Они прожили на ферме несколько дней — бездельничали, жарили что-то на заднем дворе, выпили все хорошие вина, перерыли все диски, принимали ванны и не мыли их за собой. После всей спешки и лихорадочной подготовки они просто тянули время, ожидая чего-то, что подтолкнуло бы их. Волнение скрывало ужас, который испытывали все как один. Квентин, думая о счастье, которое ждет его в Филлори, чувствовал себя почти недостойным его. Неготовым. Эмбер и Амбер никогда бы не позвали в свой мир такого, как он.
Элис выработала в себе шестое чувство и скрывалась, как только он оказывался рядом. Иногда он видел ее в окно или засекал ее поднимающиеся по лестнице ноги. Словно игра, в которой другие тоже участвовали. Когда ему все-таки случалось ее подловить — на кухне, где она болтала с Джошем, сидя на стойке, или в столовой, где она корпела над книжками с Пенни, — он не осмеливался войти. Это значило бы играть против правил. Видеть ее, такую близкую и в то же время далекую, было все равно что заглядывать в дверь иной вселенной, тропического рая, где он жил раньше и откуда его изгнали. Каждый вечер он оставлял под дверью ее спальни цветы.
О том, что происходило наверху, он мог вообще не узнать — хотя в этом случае вся группа, пожалуй, застряла бы здесь навеки. Как-то ночью он засиделся за картами с Джошем и Элиотом. Любая карточная игра между магами очень быстро переходила в состязание на то, кто лучше смошенничает, и на каждой сдаче против парочки флэшей выходили четыре туза. Квентину понемножку делалось легче. Они пили граппу. Тугой узел стыда и раскаяния, завязавшийся в нем после той ночи, потихоньку развязывался — во всяком случае, заживал. Ситуация уже не казалась ему такой безысходной. У них с Элис было столько хорошего — неужели они не смогут это преодолеть?
Пора уже, наверно, поговорить с ней, сделать так, чтобы она поняла. Он знает, что она хотела бы этого. Он очень виноват, но пора уже двигаться дальше. Что и требовалось доказать. Выстроить какую-то перспективу. Она, возможно, только и ждет, чтобы он ей это сказал. Извинившись, он пошел к лестнице.
— Кью! Кью! Кью! — дружно заорали вслед Джош и Элиот.
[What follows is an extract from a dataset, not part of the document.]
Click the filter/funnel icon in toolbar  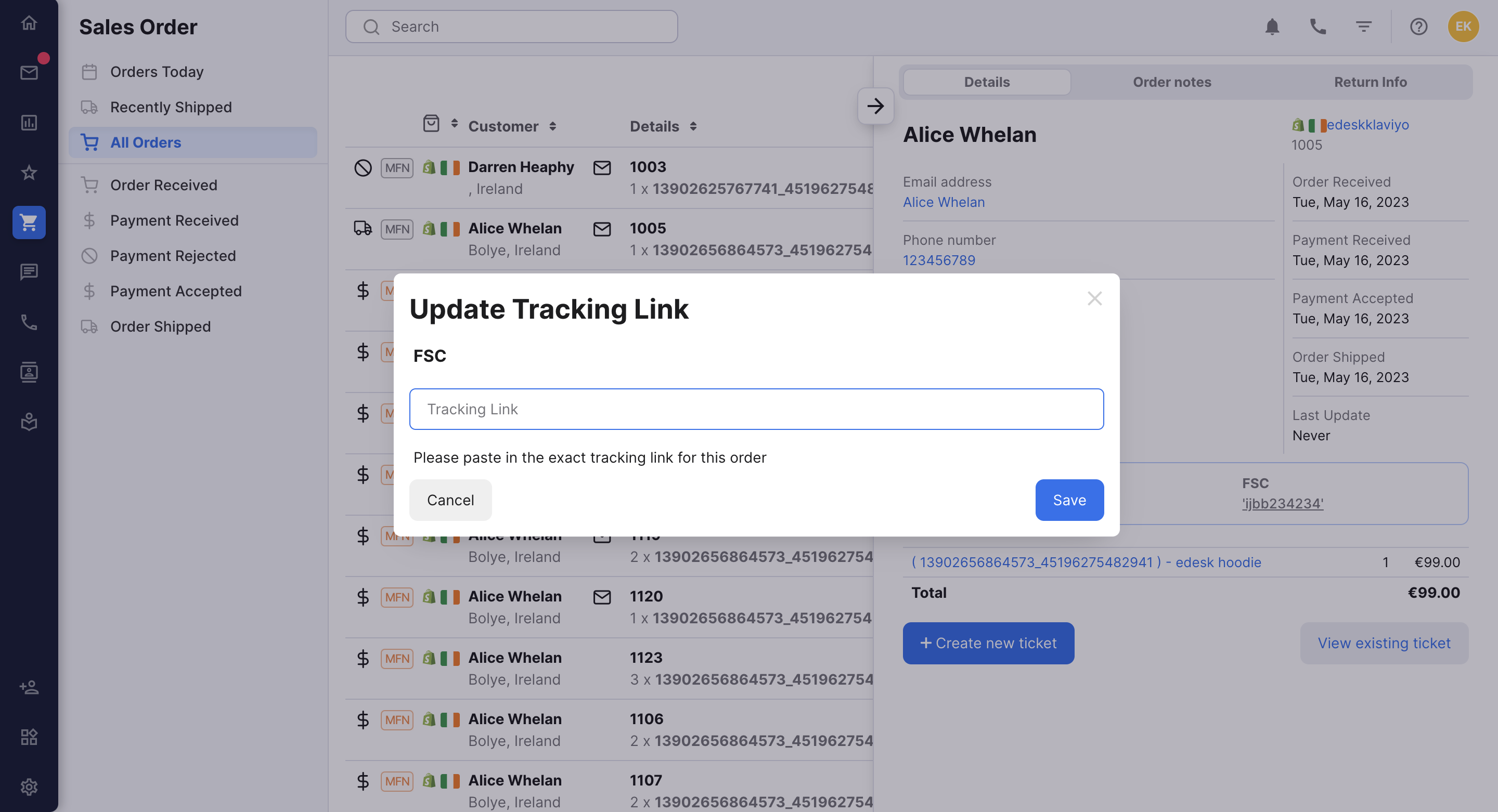click(1364, 25)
Он остановился, немного не дойдя до верхнего этажа. Звук, который издавала Элис во время секса, был ему хорошо знаком, и его отуманенный спиртным мозг боролся с загадкой: звук тот же, а он, Квентин, сейчас не с ней. Не может быть. Это какой-нибудь обман слуха. Он смотрел на оранжевую лестничную дорожку, и перед глазами плясали пятна. Кровь шипела и превращалась в кислоту, как на уроке химии, кислота бежала по жилам и прожигала мозг. Потом она, как смертоносный тромб, добралась до сердца и раскалила его добела.